Suppose I have data in a file that represents a car dealers current (huge) inventory of unique (by some criterium) cars, and a new file is generated daily reflecting the inventory and price etc. of each car.

Parsing the file results in a list of Car objects. The uniqueness of each car is represented in the Car object by some value, that would be the basis of a unique key in a regular rdbms setup.

I want the data in CosmosDB to be a queryable version of the data in the file. It should only hold data from the latest parsed file, and not data from previous files.

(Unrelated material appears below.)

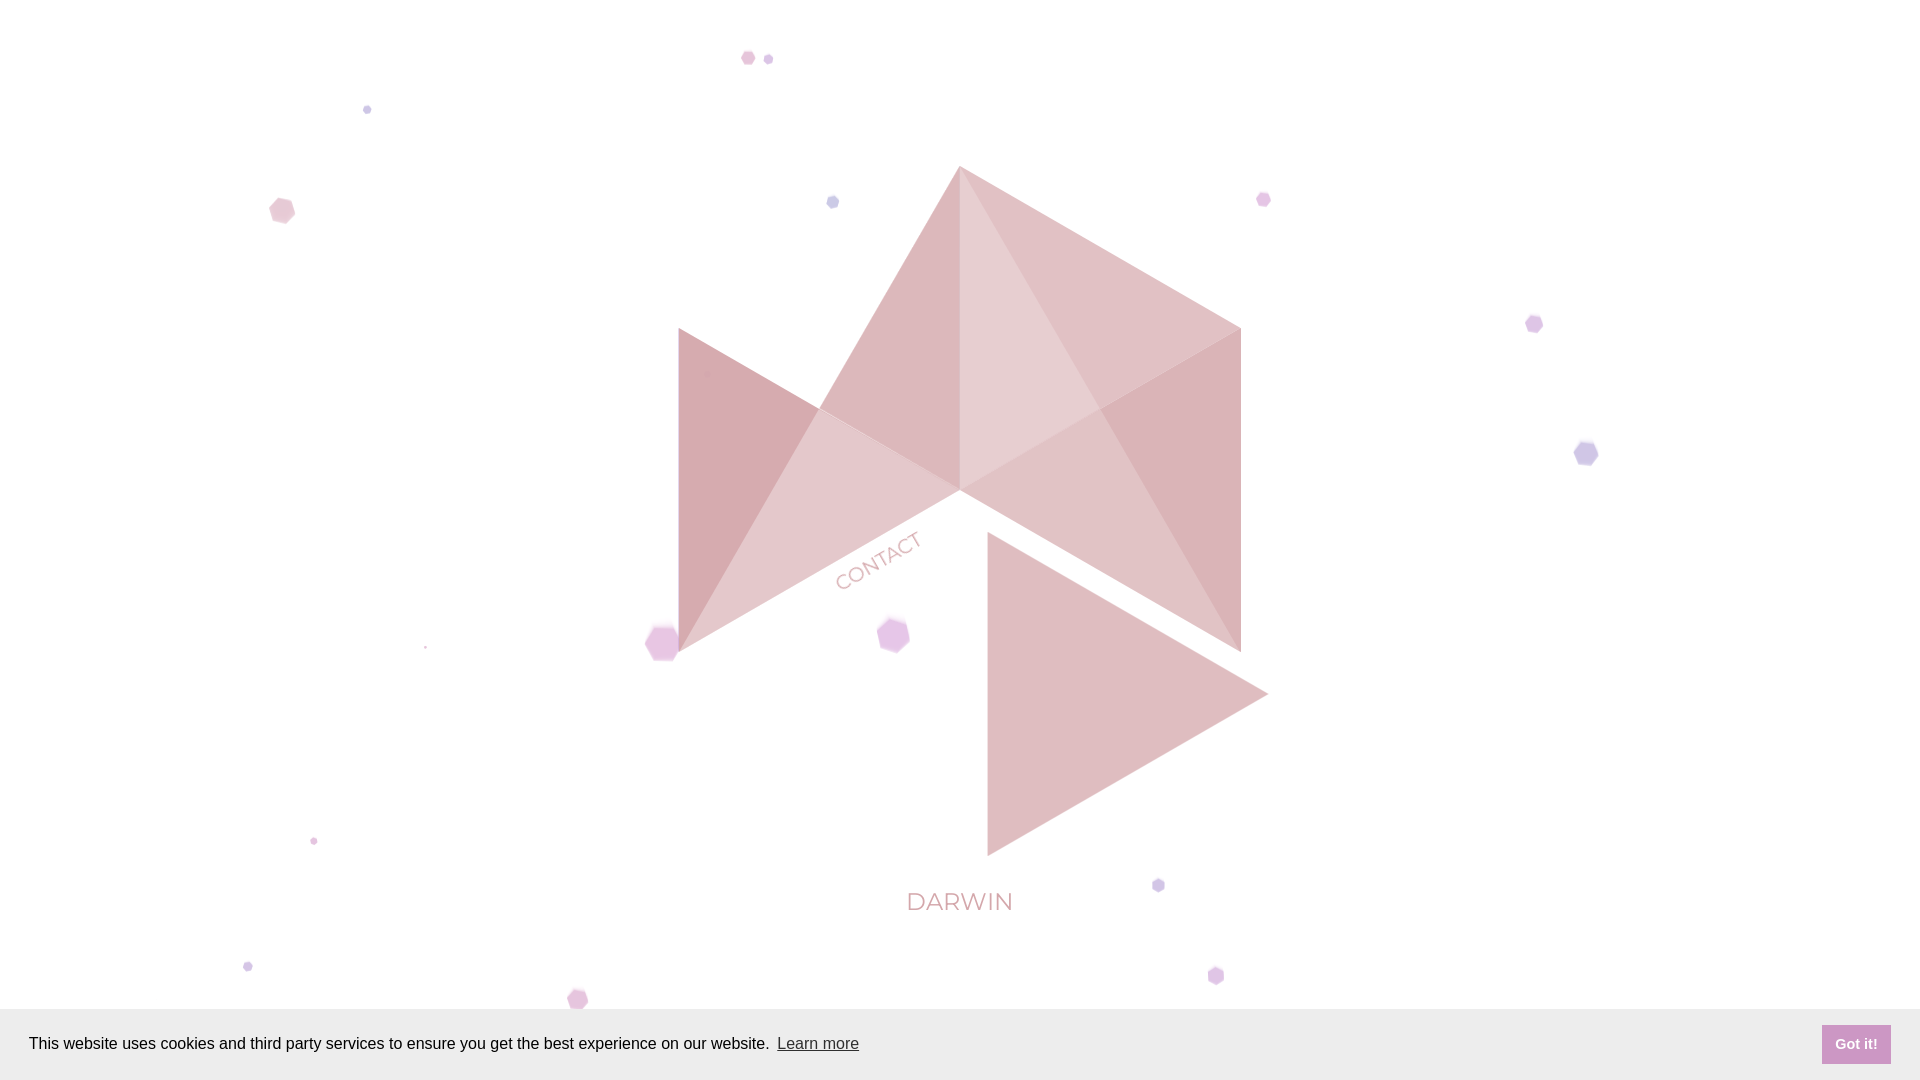 The image size is (1920, 1080). Describe the element at coordinates (772, 1043) in the screenshot. I see `'Learn more'` at that location.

I have an Azure function that parses the file when it is uploaded to a blob storage, and inserts the parsed data into CosmosDB. However, this insertion will just grow the database over time with worthless data.

  • How can I UPSERT the parsed Car objects instead of always inserting them?

  • Can the upsert be declared as part azure function instead of ICollector<Car>?

I guess that CosmosDB could be used as an input to the Azure function and comparing the Car objects there with the ones in the file and updating/inserting when necessary, but I would prefer if CosmosDB or Azure function has a neat way of achieving this.

The Azure function:

public static void Run(
  [BlobTrigger("data", Connection = "StorageConnection")] TextReader textReader,
  [CosmosDB("data", "car", ConnectionStringSetting ="CosmosDb", CreateIfNotExists = true)] ICollector<Car> documentOutputBinding)
  var cars = CarsFileParser.Parse(textReader);

  foreach (var car in cars)
What's the document ID in Cosmos? Is it Car id or auto generated?Mikhail Shilkov
It is auto generated. Can it be the car id and still be og type Car?kasperhj

1 Answers


To upsert documents, change your Car class to have id property in it, and set it to unique car identifier.

ICollector<Car> should be ok for this case.